Aim of the exercise: Print the tender offer announcement word for word, everything from "The Issuer expects" down to "Offer to Purchase.".

Passage for review:
=-=-=

RYAM Announces Expiration of Cash Tender Offer for Any and All of Rayonier A.M. Products' 7.625% Senior Secured Notes due 2026
Rayonier Advanced Materials Inc. (NYSE:RYAM) (the "Company" or "RYAM"), the global leader in High Purity Cellulose, and its wholly-owned subsidiary, Rayonier A.M. Products Inc. (the "Issuer"), announced today that the previously-announced cash tender offer by the Issuer to purchase any and all of the Issuer's outstanding 7.625% Senior Secured Notes due 2026 (the "notes") expired at 5:00 p.m., New York City time, on November 4, 2024 (such time and date, the "Expiration Date"), pursuant to the terms of the offer to purchase, dated as of October 29, 2024 (the "Offer to Purchase"), and the notice of guaranteed delivery attached thereto (the "Notice of Guaranteed Delivery"). As of the Expiration Date, according to information provided by the information and tender agent for the tender offer, $135,486,000 aggregate principal amount of the notes were validly tendered and not validly withdrawn, representing 29.93% of the aggregate principal amount of the notes outstanding, which does not include $143,000 aggregate principal amount of the notes for which a Notice of Guaranteed Delivery was timely delivered and that remain subject to the guaranteed delivery procedures set forth in the Offer to Purchase and the Notice of Guaranteed Delivery. Withdrawal rights for the tender offer expired at the Expiration Date, and accordingly, notes validly tendered in the tender offer may no longer be withdrawn except where additional withdrawal rights are required by law.
The Issuer expects to accept for payment all notes validly tendered and not validly withdrawn in the tender offer, including any notes that are timely and validly tendered pursuant to the guaranteed delivery procedures, and expects to make payment for such notes on November 7, 2024. Consummation of the tender offer remains subject to the satisfaction or waiver of certain conditions set forth in the Offer to Purchase.

=-=-=

Given entries:
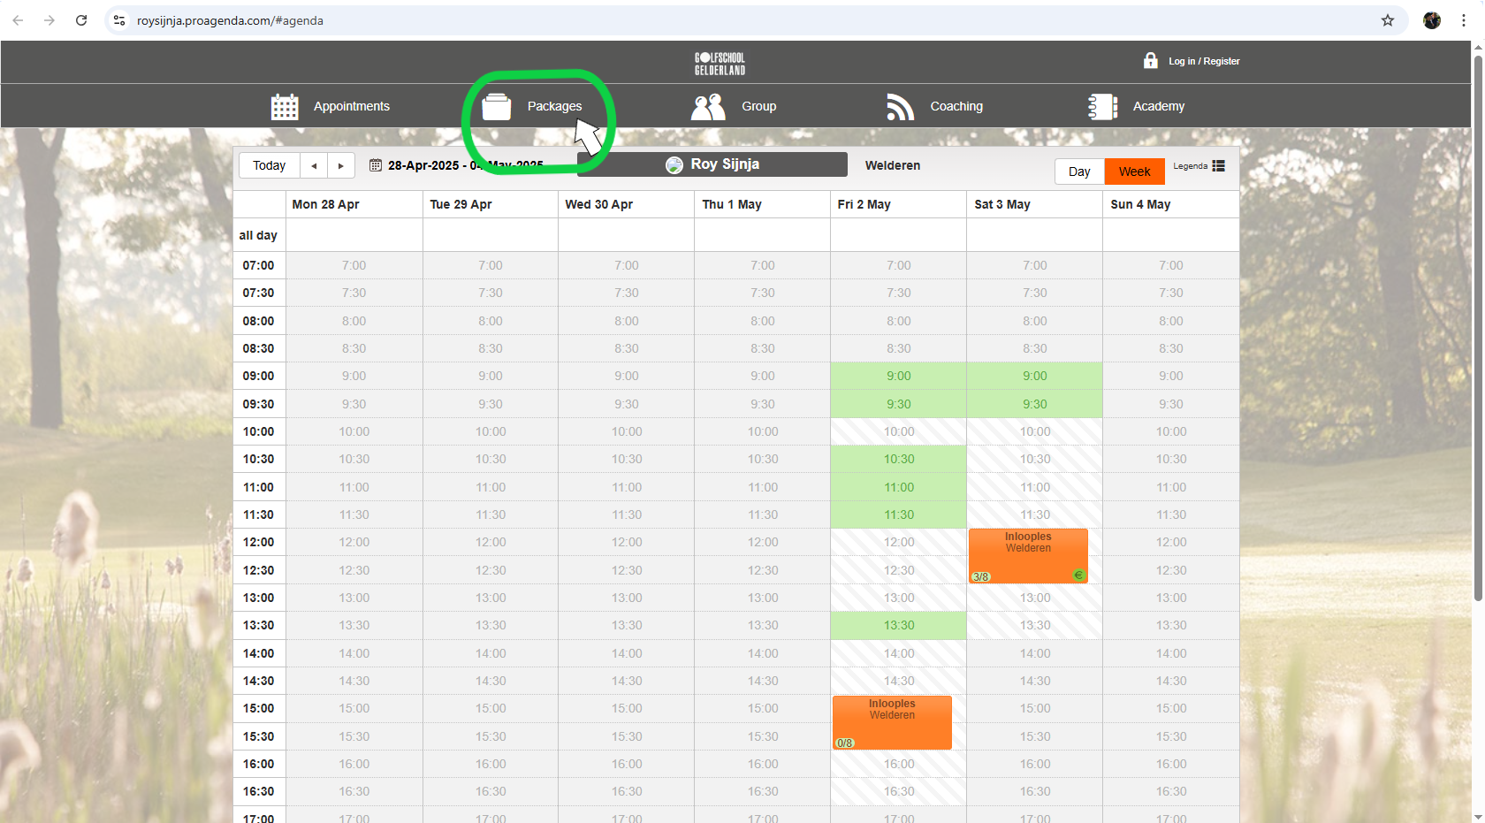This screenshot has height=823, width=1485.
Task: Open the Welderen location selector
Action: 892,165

=-=-=

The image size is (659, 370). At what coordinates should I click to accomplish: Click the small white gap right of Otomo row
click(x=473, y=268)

=-=-=

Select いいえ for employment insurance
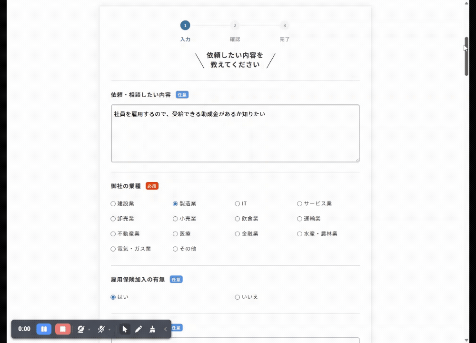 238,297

=-=-=

Solution for this exercise:
The Issuer expects to accept for payment all notes validly tendered and not validly withdrawn in the tender offer, including any notes that are timely and validly tendered pursuant to the guaranteed delivery procedures, and expects to make payment for such notes on November 7, 2024. Consummation of the tender offer remains subject to the satisfaction or waiver of certain conditions set forth in the Offer to Purchase.